The superpower hiding in old-school know-how.
Vibecoding can be extremely powerful for getting a working prototype up quickly, or even for managing day-to-day maintenance tasks in a simple environment. Claude is really good at helping me update my website. It’s a simple task—I write some text, Claude adds it to a file, we review it, and I push it to GitHub—and then a GitHub Action (Claude wrote it) publishes the material.
So it’s just me, writing… sometimes for the LLM, sometimes for other people… and we have a “ritual” we go through, a simple one, to make changes to my website. A blog is an easy enough system to get this bootstrapped with—GitHub Actions are pretty quick to build, and as long as I don’t add complexity to the site, I can keep adding to the list of articles indefinitely until I run out of disk space.
I’m not going to talk about the disk problem today—there are plenty of DevOps blogs that can show how to solve that. It’s not a big concern with a blog or application code anyway. What I am going to talk about is managing complexity, and how to get the most out of the LLM’s “complexity floor.”
So what about web apps, or games?
These things turn into interrelated balls of spaghetti very fast with undisciplined vibecoding. Why? Because the LLM is unconstrained. It doesn’t know where the boundaries are, so it creates dependencies everywhere, reaches into files it shouldn’t touch, and builds brittle, interrelated and highly coupled parts.

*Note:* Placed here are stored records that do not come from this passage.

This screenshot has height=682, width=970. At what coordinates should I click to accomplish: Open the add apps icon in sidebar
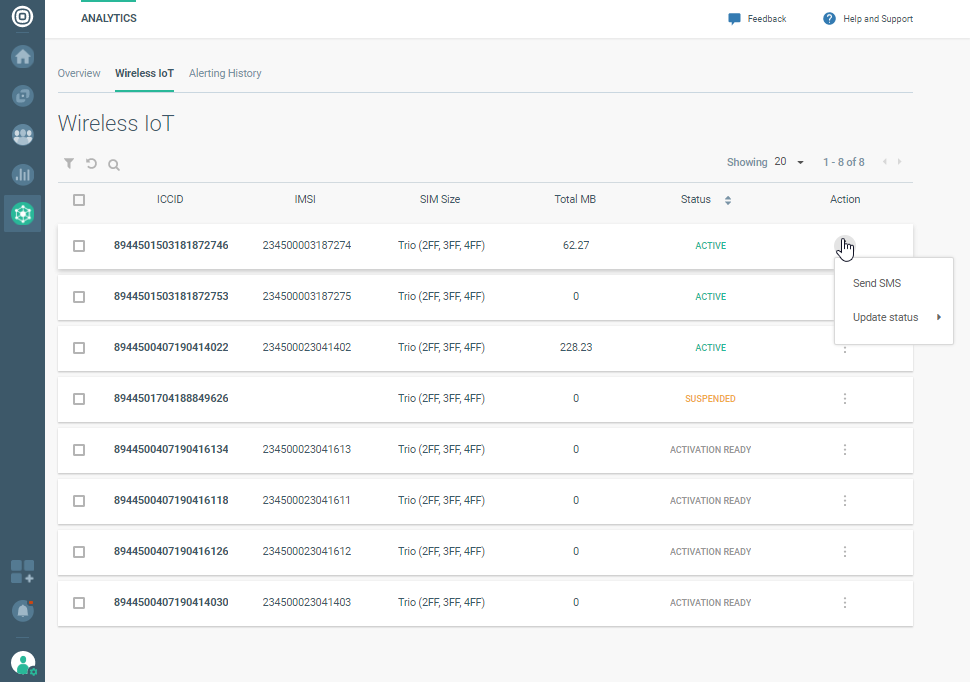[22, 572]
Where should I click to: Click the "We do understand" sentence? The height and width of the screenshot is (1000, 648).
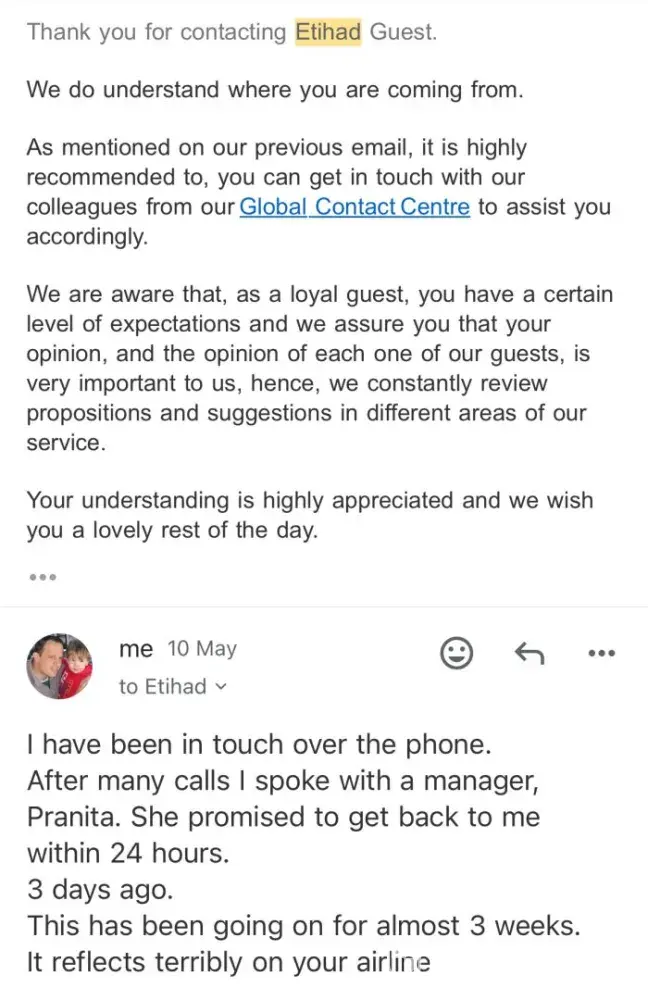(273, 90)
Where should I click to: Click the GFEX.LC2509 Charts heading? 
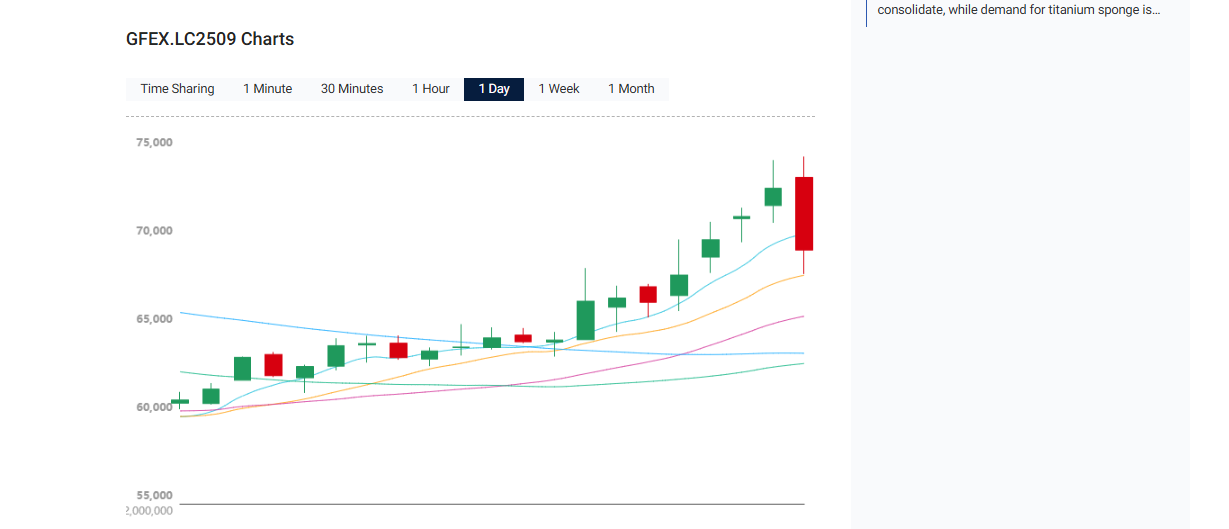(x=210, y=39)
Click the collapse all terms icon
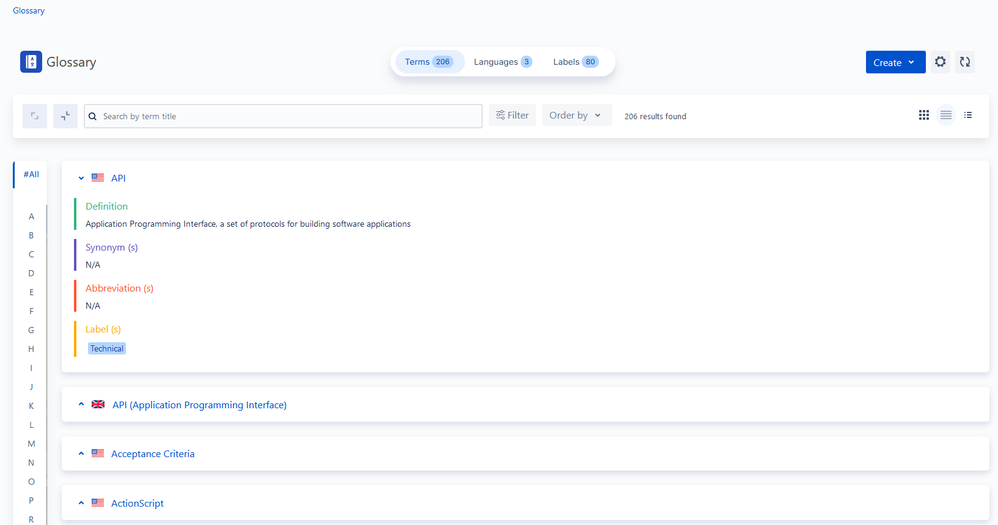Viewport: 998px width, 525px height. tap(66, 116)
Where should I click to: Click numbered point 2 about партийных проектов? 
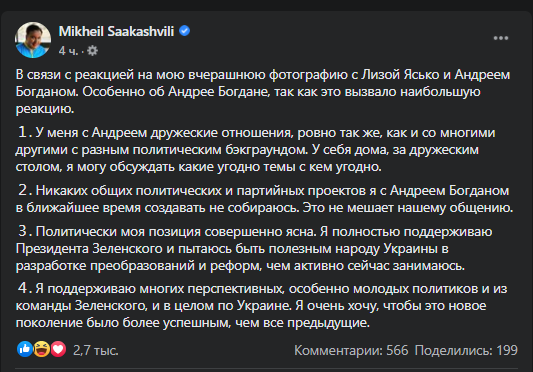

This can be controlled through context management to an extent—careful prompting, semantic boundaries, compressed intent. But context management only scales so far. Eventually you need physical isolation: separate projects, separate repos, hard boundaries the LLM literally cannot cross. From there, human intent weaves these isolated pieces back together into something coherent.
This is the discipline. Knowing how to compress your intent. Knowing when to stop with a tool. Knowing when to generate one-time, few-time, or constrained-scope applications that stay small enough to remain trustworthy in the presence of LLM variance.
This is one side of the coin—but what about the other side? The tools I need to build all of this?
The LLM can write a lot of tools very quickly—if the process calls for a transpilation step, that full transpilation is often only a few hours away instead of days or weeks. This means something new. For starters it means I’m not constrained to a platform’s choice of language anymore when I design my systems.
It also means the jigs we use to code, the project-specific or specialized tools we use in the background while we build, have a new cost matrix.
In machining, a jig is a device that holds a workpiece in place and guides the tool. It doesn’t do the cutting—the mill or the drill does that. The jig’s job is to make the cut repeatable. The stock gets clamped, the jig constrains the degrees of freedom, and every piece comes out identical. The jig turns a skilled operation into a mechanical one.
In software, a jig is anything that makes a process repeatable. A code generator. A transpiler. A schema-to-boilerplate tool. A test harness that exercises edge cases. The jig doesn’t write the application—but it holds the work steady so the cuts come out clean.
Jigs are cheap.
A small throwaway module, or a generic module with constrained scope, can be thought of as a jig. Tools used to make tools. Sometimes they are ad hoc, temporary. They may exist for the lifetime of a project, a process, or just to build something larger. And this is where vibing really shines.
Anyone who knows how to build something that can generate code, generate objects based on constraints—knows how to build a jig. Ask AI to do it, and the jig appears.
Jigs can generate synthetic datasets for testing, produce boilerplate code from schemas, validate configurations against specifications, translate between languages or formats, balance game systems through simulation, or scaffold entire project structures from templates.
A simulation jig runs thousands of scenarios to surface edge cases. A translation jig converts Lua scripts to C++ or migrates an API from REST to GraphQL. A generator jig takes a database schema and emits typed models, validators, and API routes. These aren’t applications—they’re fixtures that keep the process intact in the face of uncertainty.
I used to write these kinds of things by hand. Back then I had to ask myself: am I going to use a Lua to C++ transpiler often enough to make it worth the 6-18 months of research and implementation time?
I don’t know. What I’ve found out now is—I can use an LLM to do this kind of work in the space of hours. These types of tools are available, nearly for free, within the scope of the complexity window offered by modern LLMs.
The primary mistake is letting LLMs do repeatable work—work that can be done reliably by a machine. Every time an LLM is asked to generate the same boilerplate, format the same output, apply the same transformation, tokens burn on something a jig could do for free. Worse, variance gets introduced where consistency is needed.
The discipline is knowing when to crystallize. A solution gets vibed into existence, validated, and then the question arises: will this be needed again? If yes, freeze it. Turn the vibe session into a jig. Now that operation is repeatable, and the LLM is freed up to do what it’s actually good at—novel synthesis, not mechanical reproduction.
This points toward something larger. Build enough jigs, crystallize enough process into repeatable tooling, and formal reliability starts to accumulate. Schema-driven development. Monoliths that scale horizontally. Configuration over code. The old deployment patterns work again—but now with LLM-assisted jig fabrication to get there faster.
It’s a superpower, and it comes from old-school know-how.